İLM-İ AHLÂK
MUSTAFA SEÇKİNER
“Tıp ilmi, nücum ilmi, ahlâkı güzelleştirmek ilmi, bunların en şerefli ilimleri arasında sayılır. Amma, bunların her biri geçmişte gelen peygamberlerin kitaplarından aşırılmıştır.” İmam RabbaniMUSTAFA SEÇKİNER
İlm-i Ahlâk; ahlâk ilmi, ahlâkı güzelleştirme ilmi. Kökü vahiy olan güzel ahlâkı; peygamberler ve “azim” bir sıfatla da Allah’ın Resulü tarafından söz, davranış ve sükut edasıyla ortaya koyduğu şekilde -iyi, doğru ve güzel- almanın, değişen zaman ve zeminde zerresinden feda etmeden “kolaylaştırınız zorlaştırmayınız, müjdeleyiniz nefret ettirmeyiniz” ölçüsüne riayet ederek yerli yerince ifade etmenin ilmi.
Davranışlara Allah’ın Resulünün muradını ölçü yapmanın ilmi.
Dünyanın en adi insanına eğer geriye dönüş olsaydı nasıl bir hayat yaşamak isterdin diye sorduğunuzda –eğer içinde insanlıktan bir zerre kalmışsa- size güzel bir tablo çizecektir. Bu insan olmanın gereği olan ahlâkın “zorunlu” oluşundandır. Bu zorunlu oluşu fark eden fakat peygamberlerin getirdiğine iman etmeyen düşünürler, bu ahlâki zorunluluğu sistemleştirmek için çok çile çekmişler, akıllarını kopacak kadar germişler ve fakat peygamberlerin ortaya koyduklarının haricinde bir ahlâk meydana getirememişler, Onların söz, davranış ve edalarından çaldıkları “ahlâki değeri” usta hırsız rolüyle çok ince maharetle değiştirmişler, sanki kendilerinin düşünce buluşu gibi insanlığa sunmuşlar. İnsanlık için kolaylık ve müjde olması gereken bu ahlâki değerler, kaynağına –vahyin bütününe- uygun kullanılmadığından, yanlış ellerde kötülüğe kullanılan bir vasıta olarak kullanılmıştır.
Batılı “yarar” ilkesine, “mümkün olan en fazla sayıda insan için iyi” gözüyle bakınca cinayetin bin türlüsü bu ahlâki değer kalkan yapılarak işlenmiş ve tabiri caizse insanlığa “insanlık için” zülüm etmişler.

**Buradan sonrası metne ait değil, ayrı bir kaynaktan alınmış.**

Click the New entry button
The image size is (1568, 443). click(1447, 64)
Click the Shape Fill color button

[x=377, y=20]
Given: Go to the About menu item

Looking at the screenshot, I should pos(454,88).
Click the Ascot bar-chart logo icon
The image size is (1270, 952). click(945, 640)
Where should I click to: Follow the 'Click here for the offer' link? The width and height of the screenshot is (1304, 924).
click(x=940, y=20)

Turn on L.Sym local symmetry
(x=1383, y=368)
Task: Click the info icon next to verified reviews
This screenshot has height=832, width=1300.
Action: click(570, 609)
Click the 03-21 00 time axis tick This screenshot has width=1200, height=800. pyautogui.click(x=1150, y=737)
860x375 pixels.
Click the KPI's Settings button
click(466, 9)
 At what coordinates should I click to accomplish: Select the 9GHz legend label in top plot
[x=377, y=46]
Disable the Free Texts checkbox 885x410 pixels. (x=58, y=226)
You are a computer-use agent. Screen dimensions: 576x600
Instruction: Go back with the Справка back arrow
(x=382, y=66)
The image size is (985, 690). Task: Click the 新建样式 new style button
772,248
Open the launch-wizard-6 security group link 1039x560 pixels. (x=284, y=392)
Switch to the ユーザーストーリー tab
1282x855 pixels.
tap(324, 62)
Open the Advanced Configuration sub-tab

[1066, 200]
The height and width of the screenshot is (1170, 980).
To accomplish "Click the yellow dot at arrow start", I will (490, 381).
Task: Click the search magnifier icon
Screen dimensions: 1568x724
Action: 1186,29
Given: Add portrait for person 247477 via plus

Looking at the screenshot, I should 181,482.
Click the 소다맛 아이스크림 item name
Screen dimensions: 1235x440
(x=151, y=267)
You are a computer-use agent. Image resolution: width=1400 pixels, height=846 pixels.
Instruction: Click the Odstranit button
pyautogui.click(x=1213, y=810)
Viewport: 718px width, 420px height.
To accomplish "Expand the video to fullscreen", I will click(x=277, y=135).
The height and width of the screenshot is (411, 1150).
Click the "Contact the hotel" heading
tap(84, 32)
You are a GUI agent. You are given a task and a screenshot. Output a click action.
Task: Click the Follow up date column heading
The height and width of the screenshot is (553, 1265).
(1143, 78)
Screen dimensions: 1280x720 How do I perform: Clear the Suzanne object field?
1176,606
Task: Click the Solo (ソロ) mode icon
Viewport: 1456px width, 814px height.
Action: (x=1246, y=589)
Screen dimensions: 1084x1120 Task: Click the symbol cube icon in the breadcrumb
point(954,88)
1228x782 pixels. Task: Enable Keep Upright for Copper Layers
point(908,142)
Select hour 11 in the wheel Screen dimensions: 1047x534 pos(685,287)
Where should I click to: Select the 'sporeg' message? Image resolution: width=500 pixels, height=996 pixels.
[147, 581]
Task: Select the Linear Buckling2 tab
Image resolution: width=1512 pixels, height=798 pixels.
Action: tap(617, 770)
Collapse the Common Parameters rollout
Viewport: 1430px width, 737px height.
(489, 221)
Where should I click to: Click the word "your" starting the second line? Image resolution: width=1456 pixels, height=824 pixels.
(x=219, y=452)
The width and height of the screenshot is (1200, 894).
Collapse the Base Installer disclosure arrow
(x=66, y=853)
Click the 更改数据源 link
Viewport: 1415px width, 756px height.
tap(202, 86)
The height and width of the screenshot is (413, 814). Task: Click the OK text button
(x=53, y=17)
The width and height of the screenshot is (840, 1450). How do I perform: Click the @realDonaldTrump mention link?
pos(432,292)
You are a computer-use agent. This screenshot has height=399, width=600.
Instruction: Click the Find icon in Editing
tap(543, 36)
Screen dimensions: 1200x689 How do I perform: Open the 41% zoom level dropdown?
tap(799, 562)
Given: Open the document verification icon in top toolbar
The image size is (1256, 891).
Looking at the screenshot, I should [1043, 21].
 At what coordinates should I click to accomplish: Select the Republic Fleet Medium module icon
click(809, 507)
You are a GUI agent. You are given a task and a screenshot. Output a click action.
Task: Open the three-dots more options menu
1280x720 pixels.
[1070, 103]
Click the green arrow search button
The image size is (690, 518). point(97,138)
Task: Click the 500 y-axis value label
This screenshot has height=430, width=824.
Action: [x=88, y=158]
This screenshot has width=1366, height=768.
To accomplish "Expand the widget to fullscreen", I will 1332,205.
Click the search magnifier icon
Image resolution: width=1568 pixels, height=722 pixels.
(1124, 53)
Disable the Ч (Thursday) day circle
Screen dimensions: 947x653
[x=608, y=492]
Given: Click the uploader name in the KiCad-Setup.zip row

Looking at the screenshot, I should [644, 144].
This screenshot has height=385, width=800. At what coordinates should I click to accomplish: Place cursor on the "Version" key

Bunların başında A.B.D gelir ki, yarar ilkesine Hiroşima’nın bombalanması gibi durumlarda başvurmuş ve yüz binlerce insanı ve mahlukatı katletmesinin Japon halkının yararına olduğunu, eğer nükleer silah kullanıp savaşı bitirmeseydi savaşın devam edeceğini ve bu devam eden savaş neticesinde daha çok insan öleceğini, az sayıda insanı öldürerek milyonların ölümüne engel olduğunu ileri sürmüştür. Aynı felsefe ile şimdide Iraklıları Saddam’ın zulmünden kurtarıyor!
Avustralya Tıp Ethikinin sonuçları karmaşık olan olaylarda, bir davranışın ahlâka uygunluğunu ölçen “çifte etki doktrini” ile onların muhalifi olan “mümkün olan en fazla sayıda insan için iyi” diyenlerin şu iki vakaya bakışlarını görelim;
Birinci vaka: Doğum yapmakta olan bir kadın, eğer fetüsün başı ezilmezse doğum sırasında ölecektir. Doktor fetüsün başını ezer ve kadını kurtarır.
İkinci vaka: Bir kadın rahim kanseridir ve rahmi alınmazsa ölecektir. Kadın dokuz aylık hamiledir. Doktor rahmi alır ve kadını kurtarır.
Çifte etki doktrinini savunanlara göre birinci vakada doktor haksızdır çünkü onun niyeti direkt olarak fetüsün başını ezmektir. İkinci vakada ise doktor haklıdır çünkü onun niyeti, annenin rahmini almaktır, amacı fetüsü öldürmek değildir. “Mümkün olan en fazla sayıda insan için iyiyi” savunanlar ise Birinci vakada doktor kesinlikle haklıdır çünkü o anneyi kurtarmakla kalmayıp daha onlarca çocuk doğurma imkanını vermiştir. İkinci vakada doktor hatalıdır çünkü o annenin rahmini alarak üretime engel olmuştur.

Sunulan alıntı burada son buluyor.